Risposta a Omar Onnis ed altro …

Saludi a totus,

 

Vorrei rispondere all’ultimo articolo scritto da Omar Onnis. Cerco di non fare polemiche ma di rispodere parlando dei  fatti e non di opinioni.

La prima parte del suo post parla della storia linguistica in Sardegna, tutto giusto. Il problema nasce ovviamente nel momento in cui Omar Onnis cerca di convincerci della LSC.

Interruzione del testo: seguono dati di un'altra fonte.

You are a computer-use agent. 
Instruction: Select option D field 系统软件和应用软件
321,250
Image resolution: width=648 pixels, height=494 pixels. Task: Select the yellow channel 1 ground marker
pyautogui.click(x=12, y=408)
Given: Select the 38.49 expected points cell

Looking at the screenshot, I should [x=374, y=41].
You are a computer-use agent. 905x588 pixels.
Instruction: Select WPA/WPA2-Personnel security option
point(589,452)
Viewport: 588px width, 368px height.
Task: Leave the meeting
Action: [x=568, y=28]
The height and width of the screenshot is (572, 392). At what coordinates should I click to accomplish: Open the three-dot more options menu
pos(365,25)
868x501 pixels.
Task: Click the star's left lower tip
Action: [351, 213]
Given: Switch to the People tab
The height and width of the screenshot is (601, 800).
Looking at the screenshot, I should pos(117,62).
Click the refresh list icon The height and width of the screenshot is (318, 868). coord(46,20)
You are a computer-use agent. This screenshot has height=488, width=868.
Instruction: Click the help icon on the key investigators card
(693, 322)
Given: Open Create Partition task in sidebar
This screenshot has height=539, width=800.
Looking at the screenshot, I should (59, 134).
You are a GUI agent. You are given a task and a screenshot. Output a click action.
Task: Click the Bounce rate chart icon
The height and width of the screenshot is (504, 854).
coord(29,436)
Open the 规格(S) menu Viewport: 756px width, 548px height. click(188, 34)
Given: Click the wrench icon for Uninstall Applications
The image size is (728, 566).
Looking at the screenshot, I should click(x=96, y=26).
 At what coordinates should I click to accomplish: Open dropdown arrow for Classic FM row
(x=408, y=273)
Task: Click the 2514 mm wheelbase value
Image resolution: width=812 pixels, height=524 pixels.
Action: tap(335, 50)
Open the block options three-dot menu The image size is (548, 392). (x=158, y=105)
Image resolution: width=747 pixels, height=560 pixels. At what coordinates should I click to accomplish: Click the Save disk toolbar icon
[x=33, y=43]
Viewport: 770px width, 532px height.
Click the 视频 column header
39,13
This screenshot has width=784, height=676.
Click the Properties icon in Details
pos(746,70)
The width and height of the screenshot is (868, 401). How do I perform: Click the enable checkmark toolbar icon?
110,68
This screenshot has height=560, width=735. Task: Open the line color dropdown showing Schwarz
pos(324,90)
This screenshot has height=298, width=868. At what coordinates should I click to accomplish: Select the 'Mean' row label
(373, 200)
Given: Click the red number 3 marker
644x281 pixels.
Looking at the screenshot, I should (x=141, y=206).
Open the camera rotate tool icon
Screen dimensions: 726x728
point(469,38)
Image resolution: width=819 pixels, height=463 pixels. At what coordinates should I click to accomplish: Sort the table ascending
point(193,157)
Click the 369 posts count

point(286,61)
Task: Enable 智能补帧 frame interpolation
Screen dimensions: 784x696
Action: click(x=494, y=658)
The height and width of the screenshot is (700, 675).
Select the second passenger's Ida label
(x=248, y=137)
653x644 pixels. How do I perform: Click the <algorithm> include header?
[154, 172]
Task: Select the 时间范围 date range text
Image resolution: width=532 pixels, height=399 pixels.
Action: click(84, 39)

Io, personalmente sono d’accordo in un paio di punti:

  1. La lingua sarda deve essere scritta e deve essere insegnata nelle scuole
  2. Il sardo è UNA lingua e non ci porta da nessuna parte, se tutti scrivono come vogliono, la lingua sarda si deve standardizzare

Qui però infatti, come sostiene Omar Onnis, sono nati alcuni problemi, prevalentemente negli ultimi quasi 20 anni, a partire dal 1997, più o meno. Possiamo chiamare questo discorso:

“La questione della lingua sarda“.

Ci sono state varie proposte, in primis la Limba Sarda Unificada (2001) che ha suscitato tante polemiche. Anche da parte di Michel Contini che a sua volta ha proposto di scegliere come standard il Nuorese, invece della LSU (che era secondo lui vicino al dialetto di Noragogume).

Poi, una seconda Commissione ha “emendato“ la LSU e poi l’hanno chiamata: Limba Sarda Comuna (LSC). Questo è poco ma sicuro perché le differenze tra la LSU e la LSC sono abbastanza ridicole. La LSC rimane comunque una grafia molto vicina al sardo settentrionale-centrale.

Omar Onnis dice che sono state scelte le forme più etimologiche. Ma questa scelta è molto ambigua. Si veda l’articolo mio: „La verità sulla LSC“. Le scelte erano sempre a favore del sardo settentrionale-centrale, spesso dando nessuna spiegazione, addirittura contradicendosi per poi riscegliere una forma settentrionale. Forme più etimologiche sarebbero anche „scola“, „scala“,senza prostetica. „Lingua“ e „acua“ più vicine al latino, ma qui furono scelte „limba“ e „abba“ (più rappresentative secondo la LSC), giusto per fare solo qualche esempio.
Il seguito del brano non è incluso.